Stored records
==========

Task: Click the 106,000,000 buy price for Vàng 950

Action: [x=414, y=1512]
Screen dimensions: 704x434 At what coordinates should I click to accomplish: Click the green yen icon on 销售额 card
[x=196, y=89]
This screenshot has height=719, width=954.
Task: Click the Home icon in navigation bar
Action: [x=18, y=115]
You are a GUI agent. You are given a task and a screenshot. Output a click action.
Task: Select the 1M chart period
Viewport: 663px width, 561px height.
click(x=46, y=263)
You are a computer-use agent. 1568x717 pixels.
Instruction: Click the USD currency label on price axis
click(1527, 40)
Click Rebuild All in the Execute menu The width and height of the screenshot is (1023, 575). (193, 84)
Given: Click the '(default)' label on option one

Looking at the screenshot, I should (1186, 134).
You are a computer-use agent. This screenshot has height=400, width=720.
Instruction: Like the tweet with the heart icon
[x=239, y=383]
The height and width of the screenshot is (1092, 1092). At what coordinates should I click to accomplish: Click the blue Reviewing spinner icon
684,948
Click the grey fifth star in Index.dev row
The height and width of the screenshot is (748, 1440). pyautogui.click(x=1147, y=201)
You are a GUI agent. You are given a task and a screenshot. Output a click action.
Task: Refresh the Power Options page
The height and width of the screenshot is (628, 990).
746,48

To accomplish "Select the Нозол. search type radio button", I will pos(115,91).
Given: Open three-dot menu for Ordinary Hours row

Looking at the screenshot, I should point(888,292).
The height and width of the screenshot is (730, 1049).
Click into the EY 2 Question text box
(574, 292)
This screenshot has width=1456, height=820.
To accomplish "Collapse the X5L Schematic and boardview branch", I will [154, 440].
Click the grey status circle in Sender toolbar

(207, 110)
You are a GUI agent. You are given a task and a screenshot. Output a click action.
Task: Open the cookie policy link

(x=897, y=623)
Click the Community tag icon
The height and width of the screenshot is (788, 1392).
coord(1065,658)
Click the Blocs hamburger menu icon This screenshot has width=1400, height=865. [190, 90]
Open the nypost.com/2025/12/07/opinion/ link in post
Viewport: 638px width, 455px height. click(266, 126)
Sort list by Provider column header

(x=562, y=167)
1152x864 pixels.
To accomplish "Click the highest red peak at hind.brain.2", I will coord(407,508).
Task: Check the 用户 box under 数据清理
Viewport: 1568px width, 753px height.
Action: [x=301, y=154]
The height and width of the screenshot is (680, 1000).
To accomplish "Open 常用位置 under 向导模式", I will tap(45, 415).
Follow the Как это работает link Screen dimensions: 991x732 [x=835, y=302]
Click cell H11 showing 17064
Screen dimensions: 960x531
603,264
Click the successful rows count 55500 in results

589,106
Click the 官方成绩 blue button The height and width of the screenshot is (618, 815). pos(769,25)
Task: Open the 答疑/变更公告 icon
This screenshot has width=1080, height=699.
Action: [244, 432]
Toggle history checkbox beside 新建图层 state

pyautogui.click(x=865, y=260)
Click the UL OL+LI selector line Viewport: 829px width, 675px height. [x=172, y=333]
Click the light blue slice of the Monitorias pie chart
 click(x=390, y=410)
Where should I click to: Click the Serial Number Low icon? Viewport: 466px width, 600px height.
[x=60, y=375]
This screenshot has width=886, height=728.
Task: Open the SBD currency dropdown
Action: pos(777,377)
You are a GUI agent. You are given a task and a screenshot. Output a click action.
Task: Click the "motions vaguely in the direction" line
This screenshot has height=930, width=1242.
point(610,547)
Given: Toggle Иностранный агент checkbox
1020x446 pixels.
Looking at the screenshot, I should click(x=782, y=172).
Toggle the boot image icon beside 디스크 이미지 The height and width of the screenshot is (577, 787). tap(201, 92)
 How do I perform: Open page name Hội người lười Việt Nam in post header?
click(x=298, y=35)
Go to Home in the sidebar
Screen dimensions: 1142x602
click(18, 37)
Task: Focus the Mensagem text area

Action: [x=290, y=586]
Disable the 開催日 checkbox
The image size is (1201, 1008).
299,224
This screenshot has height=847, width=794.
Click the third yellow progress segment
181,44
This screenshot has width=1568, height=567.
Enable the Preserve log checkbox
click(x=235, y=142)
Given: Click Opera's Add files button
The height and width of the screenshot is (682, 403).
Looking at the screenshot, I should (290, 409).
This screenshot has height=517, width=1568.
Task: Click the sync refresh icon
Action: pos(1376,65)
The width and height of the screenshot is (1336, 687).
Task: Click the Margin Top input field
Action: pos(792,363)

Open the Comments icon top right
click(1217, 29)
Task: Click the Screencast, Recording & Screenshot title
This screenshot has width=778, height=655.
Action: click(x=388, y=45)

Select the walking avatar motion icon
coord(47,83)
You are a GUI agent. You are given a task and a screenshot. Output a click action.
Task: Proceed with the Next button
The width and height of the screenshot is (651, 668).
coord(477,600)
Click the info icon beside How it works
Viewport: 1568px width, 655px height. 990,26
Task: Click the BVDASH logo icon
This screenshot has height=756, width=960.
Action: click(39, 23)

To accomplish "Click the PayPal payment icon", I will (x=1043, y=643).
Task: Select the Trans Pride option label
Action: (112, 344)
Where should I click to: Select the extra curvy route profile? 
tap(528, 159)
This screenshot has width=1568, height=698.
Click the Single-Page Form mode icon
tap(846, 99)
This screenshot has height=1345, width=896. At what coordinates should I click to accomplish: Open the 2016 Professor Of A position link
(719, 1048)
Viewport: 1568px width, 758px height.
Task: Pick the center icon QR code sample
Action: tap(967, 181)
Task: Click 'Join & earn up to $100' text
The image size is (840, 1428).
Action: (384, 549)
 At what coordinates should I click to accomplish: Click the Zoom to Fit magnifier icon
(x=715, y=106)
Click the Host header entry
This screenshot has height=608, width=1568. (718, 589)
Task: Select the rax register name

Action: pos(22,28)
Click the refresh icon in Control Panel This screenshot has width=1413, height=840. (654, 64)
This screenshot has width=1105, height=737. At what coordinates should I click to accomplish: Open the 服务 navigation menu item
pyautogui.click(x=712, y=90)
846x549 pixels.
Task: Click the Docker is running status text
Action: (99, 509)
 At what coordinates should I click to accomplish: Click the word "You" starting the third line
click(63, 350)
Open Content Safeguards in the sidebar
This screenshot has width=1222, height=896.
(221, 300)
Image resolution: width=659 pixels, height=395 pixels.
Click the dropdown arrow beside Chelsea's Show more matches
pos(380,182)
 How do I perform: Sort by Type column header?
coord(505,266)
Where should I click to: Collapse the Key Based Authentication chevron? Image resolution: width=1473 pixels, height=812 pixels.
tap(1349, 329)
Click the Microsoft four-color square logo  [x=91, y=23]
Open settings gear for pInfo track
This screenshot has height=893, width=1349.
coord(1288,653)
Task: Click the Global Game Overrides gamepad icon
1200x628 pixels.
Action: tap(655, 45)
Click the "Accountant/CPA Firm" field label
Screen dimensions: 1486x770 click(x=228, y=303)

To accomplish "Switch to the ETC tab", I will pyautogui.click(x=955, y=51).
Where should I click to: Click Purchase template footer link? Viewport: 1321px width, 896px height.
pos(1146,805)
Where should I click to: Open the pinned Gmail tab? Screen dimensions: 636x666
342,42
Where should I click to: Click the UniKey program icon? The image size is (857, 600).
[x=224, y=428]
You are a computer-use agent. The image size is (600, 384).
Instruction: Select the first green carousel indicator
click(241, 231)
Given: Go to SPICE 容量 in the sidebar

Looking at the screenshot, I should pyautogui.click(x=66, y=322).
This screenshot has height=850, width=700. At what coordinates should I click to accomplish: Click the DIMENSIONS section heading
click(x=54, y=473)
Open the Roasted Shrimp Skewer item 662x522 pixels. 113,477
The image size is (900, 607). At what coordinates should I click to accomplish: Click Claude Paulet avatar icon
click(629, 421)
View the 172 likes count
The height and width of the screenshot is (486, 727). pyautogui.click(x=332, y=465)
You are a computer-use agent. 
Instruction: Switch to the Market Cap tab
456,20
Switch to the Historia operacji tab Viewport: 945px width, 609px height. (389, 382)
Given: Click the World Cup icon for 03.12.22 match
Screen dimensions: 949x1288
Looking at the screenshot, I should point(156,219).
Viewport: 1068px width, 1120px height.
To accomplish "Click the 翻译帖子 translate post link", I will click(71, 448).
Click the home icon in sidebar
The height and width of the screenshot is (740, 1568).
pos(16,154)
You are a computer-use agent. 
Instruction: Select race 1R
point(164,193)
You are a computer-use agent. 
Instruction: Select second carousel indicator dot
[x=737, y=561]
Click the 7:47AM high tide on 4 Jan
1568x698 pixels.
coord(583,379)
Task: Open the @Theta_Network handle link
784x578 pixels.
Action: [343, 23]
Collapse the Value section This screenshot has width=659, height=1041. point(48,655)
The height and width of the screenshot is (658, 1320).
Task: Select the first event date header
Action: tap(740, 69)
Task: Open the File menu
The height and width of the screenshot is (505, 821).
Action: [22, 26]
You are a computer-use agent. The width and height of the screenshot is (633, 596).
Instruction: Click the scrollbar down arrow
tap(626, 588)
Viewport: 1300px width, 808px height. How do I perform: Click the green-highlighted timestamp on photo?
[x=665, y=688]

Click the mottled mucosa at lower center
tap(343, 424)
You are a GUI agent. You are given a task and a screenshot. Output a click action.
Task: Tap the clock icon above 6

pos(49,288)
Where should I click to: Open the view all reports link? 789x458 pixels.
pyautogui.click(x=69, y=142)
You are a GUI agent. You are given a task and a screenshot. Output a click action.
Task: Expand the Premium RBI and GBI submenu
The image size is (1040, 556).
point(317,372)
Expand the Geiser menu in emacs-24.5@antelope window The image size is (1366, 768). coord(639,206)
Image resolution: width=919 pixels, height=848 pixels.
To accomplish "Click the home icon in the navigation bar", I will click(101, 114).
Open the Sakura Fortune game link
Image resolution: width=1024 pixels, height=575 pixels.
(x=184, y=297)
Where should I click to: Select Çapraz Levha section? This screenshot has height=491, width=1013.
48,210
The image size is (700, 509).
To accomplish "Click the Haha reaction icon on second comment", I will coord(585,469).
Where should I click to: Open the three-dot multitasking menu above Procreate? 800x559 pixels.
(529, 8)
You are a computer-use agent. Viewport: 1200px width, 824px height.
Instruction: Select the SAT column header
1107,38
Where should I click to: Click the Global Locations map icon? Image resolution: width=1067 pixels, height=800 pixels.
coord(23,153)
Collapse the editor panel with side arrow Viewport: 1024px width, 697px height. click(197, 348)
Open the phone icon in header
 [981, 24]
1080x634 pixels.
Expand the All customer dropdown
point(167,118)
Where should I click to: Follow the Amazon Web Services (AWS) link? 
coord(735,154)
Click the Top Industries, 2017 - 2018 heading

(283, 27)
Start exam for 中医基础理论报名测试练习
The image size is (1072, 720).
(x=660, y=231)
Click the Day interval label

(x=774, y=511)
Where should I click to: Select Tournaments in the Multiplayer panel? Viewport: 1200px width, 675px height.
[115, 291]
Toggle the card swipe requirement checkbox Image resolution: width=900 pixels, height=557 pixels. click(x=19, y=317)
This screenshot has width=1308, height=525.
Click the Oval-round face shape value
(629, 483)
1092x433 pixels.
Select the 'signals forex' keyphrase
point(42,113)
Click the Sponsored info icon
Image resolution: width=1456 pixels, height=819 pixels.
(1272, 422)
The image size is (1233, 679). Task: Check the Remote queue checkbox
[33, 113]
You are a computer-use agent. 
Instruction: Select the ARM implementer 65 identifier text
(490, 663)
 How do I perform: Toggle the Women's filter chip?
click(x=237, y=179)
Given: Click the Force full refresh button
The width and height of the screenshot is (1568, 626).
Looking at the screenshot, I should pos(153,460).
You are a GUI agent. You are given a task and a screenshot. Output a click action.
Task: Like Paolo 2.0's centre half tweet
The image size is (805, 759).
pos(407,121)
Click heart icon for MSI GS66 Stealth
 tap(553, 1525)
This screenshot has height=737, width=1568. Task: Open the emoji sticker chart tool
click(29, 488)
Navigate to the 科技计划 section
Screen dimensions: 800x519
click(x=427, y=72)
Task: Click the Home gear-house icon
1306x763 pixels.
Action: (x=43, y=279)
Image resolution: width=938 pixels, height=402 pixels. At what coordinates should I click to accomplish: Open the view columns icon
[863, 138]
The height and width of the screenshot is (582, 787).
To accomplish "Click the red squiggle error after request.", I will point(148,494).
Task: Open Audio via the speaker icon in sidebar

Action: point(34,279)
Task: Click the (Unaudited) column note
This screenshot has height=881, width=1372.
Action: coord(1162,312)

==========

Exercise directions:
Each line in the entries above, starting at the line with "Click the UL" and ending at the line with "Toggle the boot", is to be printed exactly, and only those lines.

Answer space:
Click the UL OL+LI selector line Viewport: 829px width, 675px height. [x=172, y=333]
Click the light blue slice of the Monitorias pie chart
 click(x=390, y=410)
Where should I click to: Click the Serial Number Low icon? Viewport: 466px width, 600px height.
[x=60, y=375]
This screenshot has width=886, height=728.
Task: Open the SBD currency dropdown
Action: pos(777,377)
You are a GUI agent. You are given a task and a screenshot. Output a click action.
Task: Click the "motions vaguely in the direction" line
This screenshot has height=930, width=1242.
point(610,547)
Given: Toggle Иностранный агент checkbox
1020x446 pixels.
Looking at the screenshot, I should click(x=782, y=172).
Toggle the boot image icon beside 디스크 이미지 The height and width of the screenshot is (577, 787). tap(201, 92)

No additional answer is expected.